チ:はい。LinkedInは唯一のビジネス向けSNSなので、うまく活用できれば効率よくリードの獲得や売上に繋げることができます。
アメリカのクレジットカード会社であるAmerican Express(アメリカン・エキスプレス)は、LinkedInを活用することで、中小企業のオーナーさんに向けて情報を発信し、リード獲得コストを23%も下げることに成功しました。
4. LinkedIn広告の種類
徳:LinkedIn広告の特徴はわかりましたが、具体的にどんな広告を配信できるのでしょうか?
チ:LinkedInの広告は大まかに分けて、
「ブランド認知(Brand Awareness)」
「検討(Consideration)」
「コンバージョン(Conversion)」
の3種類があります。配信する目的に応じて最適なものを選択しましょう。
① ブランド認知(Brand Awareness)
このキャンペーンの課金モデルは、CPMです。要するに、1,000インプレッションを獲得できた都度、広告費を請求されます。ブランド認知が目的の場合に有効的な広告です。
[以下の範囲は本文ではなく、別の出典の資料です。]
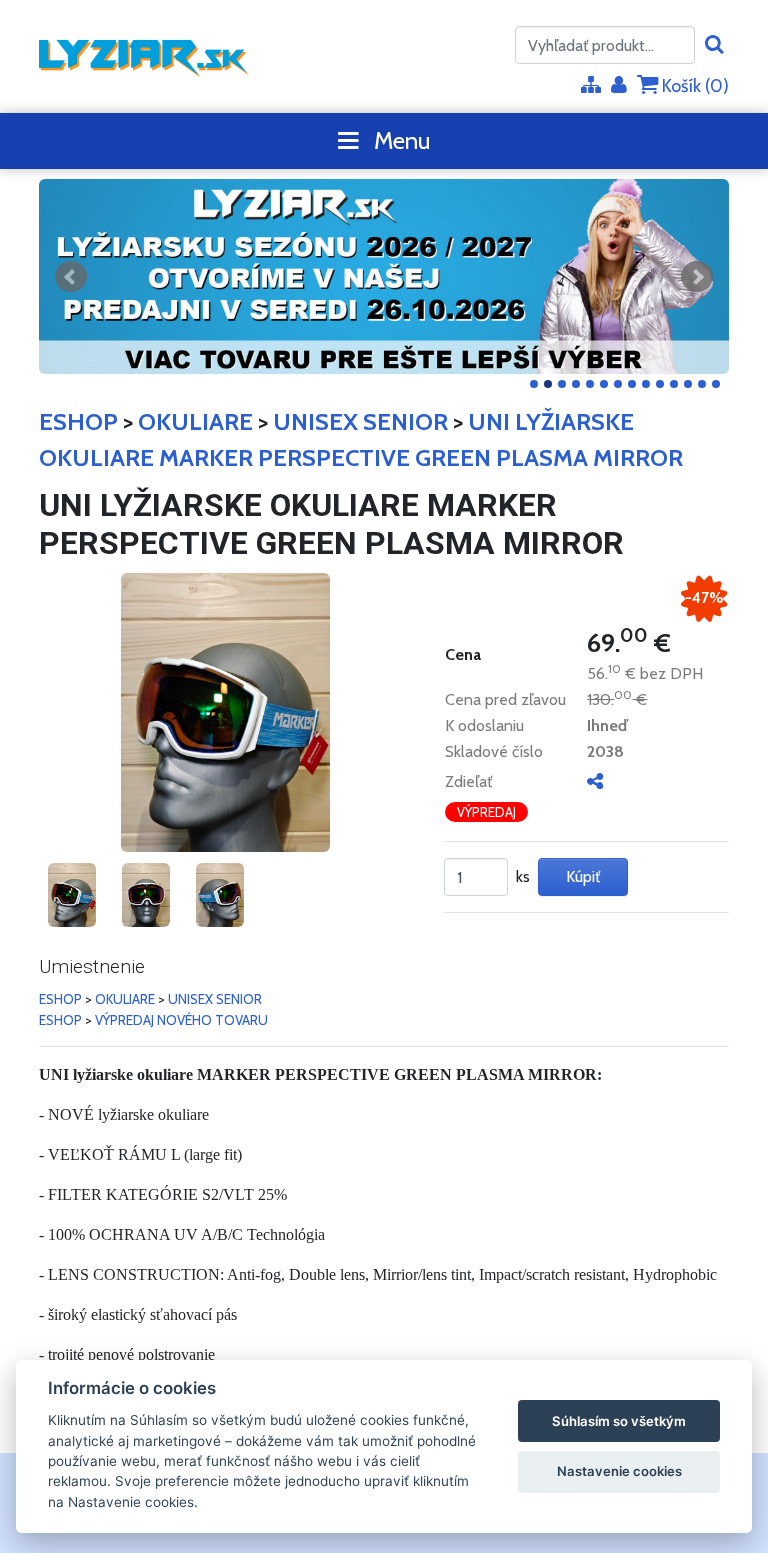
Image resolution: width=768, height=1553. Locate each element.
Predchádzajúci (71, 277)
すでに顧客が一定数がいて、さらに認知を拡大したい場合に使うことができます。ブランドを立ち上げたばかりや、すぐに売上や成果を出したい場合には、次の②検討と③コンバージョンがより効果的です。
②検討 (Consideration)
お客様に自社の商品やサービスに関心を持たせたい、検討させたい場合に、この「検討」キャンペーンを使います。たとえば、自社サイトのアクセス数、エンゲージメント数、SNSシェア数、プロモーションビデオ視聴数、LinkedInフォロワー数などを増やしたい場合に有効です。1フォロワーあたり、いくら使うかなど細かく設定できます。
徳:なるほど。KPI(重要業績評価指標)を重視する場合は、こちらの「検討」キャンペーンを中心に使っていくのでしょうか?
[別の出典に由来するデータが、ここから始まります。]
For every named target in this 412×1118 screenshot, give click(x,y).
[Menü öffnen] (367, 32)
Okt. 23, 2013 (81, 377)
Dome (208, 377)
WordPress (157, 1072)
チ:そうですね。フォロワー数を獲得のキャンペーンはよく見ます。
徳:なるほど。まずは、この
①ブランド認知(Brand Awareness )
②検討 (Consideration)
を使って、認知やフォロワーを増やせますね。
③コンバージョン (Conversion)
3つ目、最後のこのキャンペーンは、②検討 (Consideration)と似ていますが、お客様に自社商品に関心を持たせるだけではなく、成約まで繋ぎたい場合に有効なキャンペーンです。「問い合わせフォーム記入」や「商品購入」など、さらに具体的になアクションに最適化できます。
ただ、このキャンペーンの難易度はかなり高いです。最初は「②検討」のキャンペーンを配信し、関心を持ったお客さんのデータを集めてから、③のコンバージョンキャンペーンに移すことをオススメします。
徳:なるほど。目標に応じてキャンペーンを使い分けするんですね。最初から問い合わせを獲得するのはむずかしいですよね。。
チ:そうですね。まずはホワイトペーパーやニュースレター登録をゴールとして設けることもできます。ホワイトペーパーの広告を出して、反応してくれた人向けにさらに広告を出すやり方もあります。
5.Linkedinと自社サイトの組み合わせ
徳:Linkedinはお客さんにアプローチする手段として有効ですが、その受け皿になるWEBサイトも、LInkedInのキャンペーンなどに合わせてホワイトペーパーなどを用意しないと成果につながらないですよね。
チ:そうですね。Linkedin・ウェブサイト両方の最適化が必要です。
徳:日本企業が英語サイト作る際に、日本サイトをそのまま翻訳してる場合がよくあります。日本と海外では「顧客が知りたい情報」はそもそも違うので、一番メリットを感じてくれる事例、サイトの見せ方など海外向けに変える必要がありますね。
チ:そうですね。見せ方の話では最近ウェビナー(ウェブセミナー)が増えています。社員が自社サービスなどのアピールをする事例も多いです。LinkedInから興味関心のあるオーディエンスを探してきて、メルマガに登録してもらいセミナーに参加してもらう流れです。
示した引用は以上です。